Exercise requirements:
From the data below, repeat exactly the lines from the line with "[img] (34, 1089)" to the line with "Peñarroya de Tastavins (32, 2434)", both included.

··· Data provided

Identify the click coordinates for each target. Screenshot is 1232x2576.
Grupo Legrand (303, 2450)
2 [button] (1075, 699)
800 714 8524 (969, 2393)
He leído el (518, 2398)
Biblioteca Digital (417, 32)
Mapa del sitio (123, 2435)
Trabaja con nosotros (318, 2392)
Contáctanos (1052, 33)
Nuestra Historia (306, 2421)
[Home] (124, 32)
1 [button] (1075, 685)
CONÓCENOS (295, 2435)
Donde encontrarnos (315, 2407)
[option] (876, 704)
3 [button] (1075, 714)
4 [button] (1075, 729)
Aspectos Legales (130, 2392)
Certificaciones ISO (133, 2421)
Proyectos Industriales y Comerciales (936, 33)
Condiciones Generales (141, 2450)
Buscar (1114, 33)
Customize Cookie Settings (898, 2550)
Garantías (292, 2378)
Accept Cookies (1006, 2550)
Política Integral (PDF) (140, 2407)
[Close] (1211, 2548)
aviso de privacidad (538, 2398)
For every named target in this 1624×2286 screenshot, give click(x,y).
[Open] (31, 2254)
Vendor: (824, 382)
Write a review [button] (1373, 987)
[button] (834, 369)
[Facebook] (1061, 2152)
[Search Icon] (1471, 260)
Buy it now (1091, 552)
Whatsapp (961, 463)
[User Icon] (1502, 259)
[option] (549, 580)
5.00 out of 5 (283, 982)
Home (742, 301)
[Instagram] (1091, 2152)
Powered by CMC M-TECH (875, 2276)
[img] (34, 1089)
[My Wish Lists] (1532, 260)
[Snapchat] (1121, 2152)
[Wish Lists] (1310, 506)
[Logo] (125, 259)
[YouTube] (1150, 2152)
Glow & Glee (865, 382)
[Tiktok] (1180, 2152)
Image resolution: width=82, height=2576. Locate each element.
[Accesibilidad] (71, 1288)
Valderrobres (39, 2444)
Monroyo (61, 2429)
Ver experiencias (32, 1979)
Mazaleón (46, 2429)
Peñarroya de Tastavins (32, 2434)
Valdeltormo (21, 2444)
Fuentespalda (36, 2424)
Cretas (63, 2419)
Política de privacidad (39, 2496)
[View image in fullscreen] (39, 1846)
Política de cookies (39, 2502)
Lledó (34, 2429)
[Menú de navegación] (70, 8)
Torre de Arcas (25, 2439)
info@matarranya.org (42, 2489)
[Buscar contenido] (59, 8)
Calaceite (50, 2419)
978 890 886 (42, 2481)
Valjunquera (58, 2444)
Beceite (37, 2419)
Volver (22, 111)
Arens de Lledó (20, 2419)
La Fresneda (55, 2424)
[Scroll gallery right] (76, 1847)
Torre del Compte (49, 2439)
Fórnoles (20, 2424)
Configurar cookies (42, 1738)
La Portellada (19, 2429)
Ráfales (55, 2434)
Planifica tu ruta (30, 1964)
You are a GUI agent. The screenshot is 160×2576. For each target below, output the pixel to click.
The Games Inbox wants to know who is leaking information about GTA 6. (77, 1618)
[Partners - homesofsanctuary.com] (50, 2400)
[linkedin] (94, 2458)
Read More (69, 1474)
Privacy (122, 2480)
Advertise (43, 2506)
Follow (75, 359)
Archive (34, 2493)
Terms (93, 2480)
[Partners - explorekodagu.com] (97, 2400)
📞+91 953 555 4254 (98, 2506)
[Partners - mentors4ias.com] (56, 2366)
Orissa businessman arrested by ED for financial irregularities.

······

Response:
[img] (34, 1089)
[My Wish Lists] (1532, 260)
[Snapchat] (1121, 2152)
[Wish Lists] (1310, 506)
[Logo] (125, 259)
[YouTube] (1150, 2152)
Glow & Glee (865, 382)
[Tiktok] (1180, 2152)
Image resolution: width=82, height=2576. Locate each element.
[Accesibilidad] (71, 1288)
Valderrobres (39, 2444)
Monroyo (61, 2429)
Ver experiencias (32, 1979)
Mazaleón (46, 2429)
Peñarroya de Tastavins (32, 2434)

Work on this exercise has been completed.